Comme le cours s’étalait sur 13 semaines, nous nous attendions à ce que chaque participant produise au moins 26 messages tout au long du semestre (soit au minimum 2 par semaine). Vu qu’aucun des participants n’étaient habitué à s’exprimer sur Twitter en français, nous avons systématiquement intégré cette activité aux autres composantes du cours afin qu’ils se souviennent de s’exprimer régulièrement dans leur microblogue. Certaines questions étaient lancées lors du cours, certains messages produits dans Twitter étaient repris en cours à des fins de réflexion sur le contenu ou sur la forme, et des rappels réguliers sur l’importance de la production hors du cours étaient fournis. Malgré cela, et comme nous nous y attendions, le rythme, la qualité et le montant de participation a beaucoup varié d’un apprenant à l’autre. Le tableau suivant résume quantitativement la participation dans Twitter :

Tableau 1

Rythme et montant de participation dans Twitter #fran160 Semestre d’automne 2013

N part. N messages Moyenne par

part. médiane m Mode Etendue

47 926 19.7 18 17, 22 62

Ces chiffres témoignent d’une énorme disparité dans le rythme de participation. On constate notamment que dans l’ensemble, les apprenants n’ont pas autant contribué que souhaité. 22 participants seulement ont contribué plus de messages que la moyenne de la classe et la participante la plus active a produit 64 messages.

Par ailleurs, nous avions expliqué aux étudiants l’importance de s’abonner à des groupes ou personnages français pour bénéficier des avantages offerts par la communauté virtuelle, et multiplier les occasions d’exposition au français.
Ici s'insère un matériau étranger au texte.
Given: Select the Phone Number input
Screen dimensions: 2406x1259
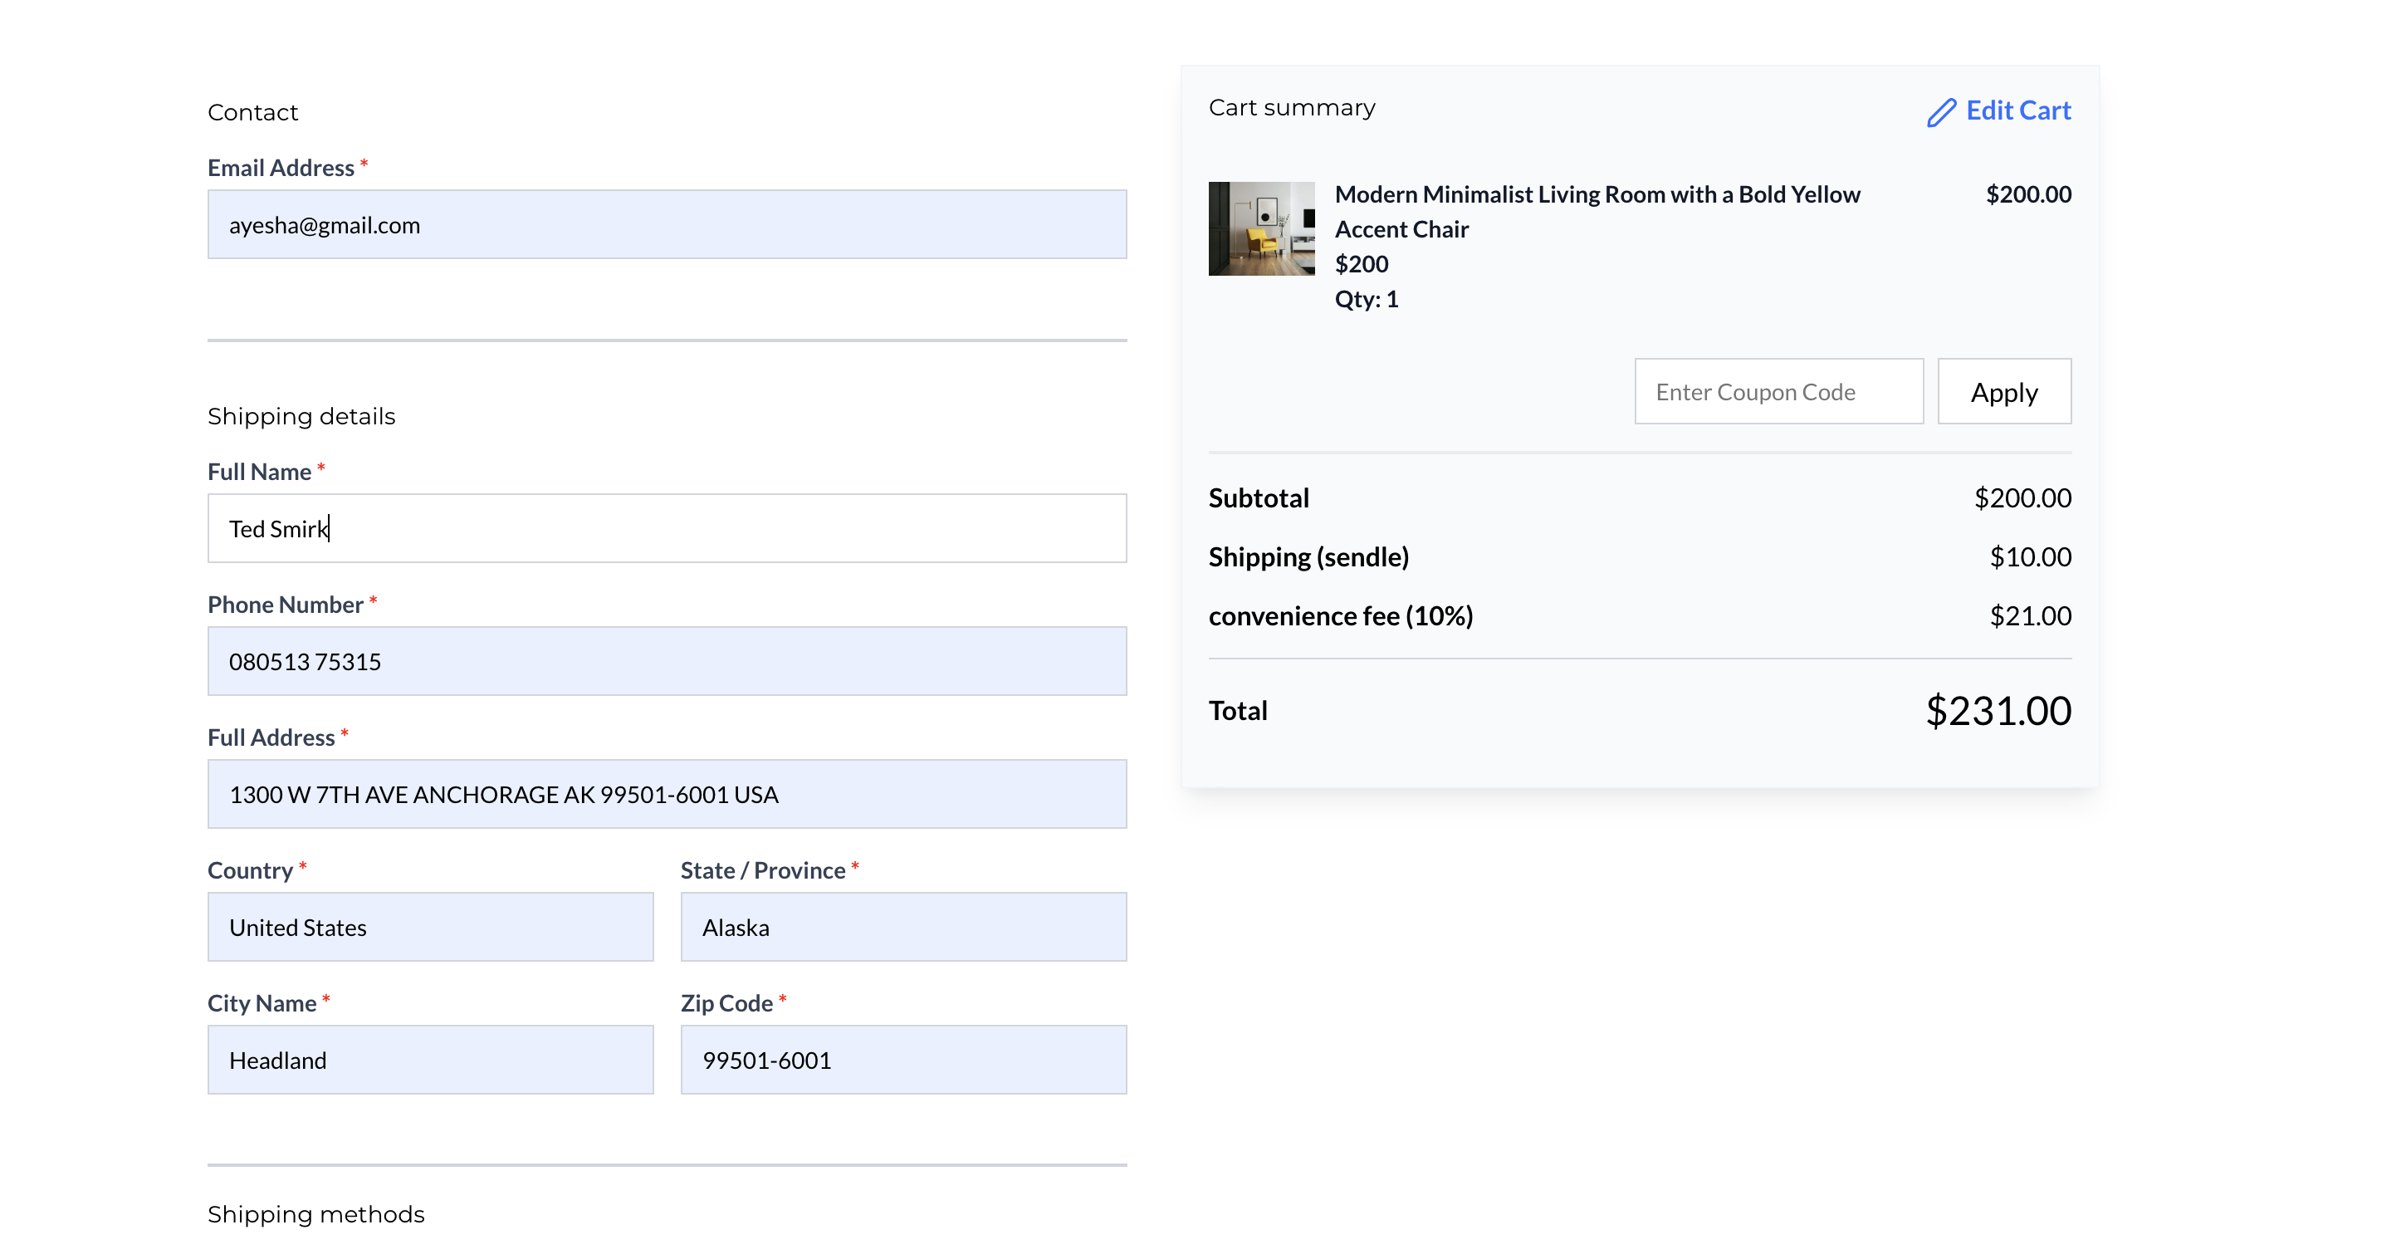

Une analyse rapide effectuée en milieu de semestre nous a montré que 6 participants ne suivaient encore aucun groupe ou personne francophone, tandis que seulement 16 participants en suivaient au moins trois (le nombre minimum requis), le nombre maximum étant à 12. Parmi les huit participants les plus actifs (sur le plan de la production), quatre d’entre eux suivaient plus de quatre groupes français et donc nous ne pouvons faire de corrélation évidente entre la production et la réception langagière au sein de cet outil.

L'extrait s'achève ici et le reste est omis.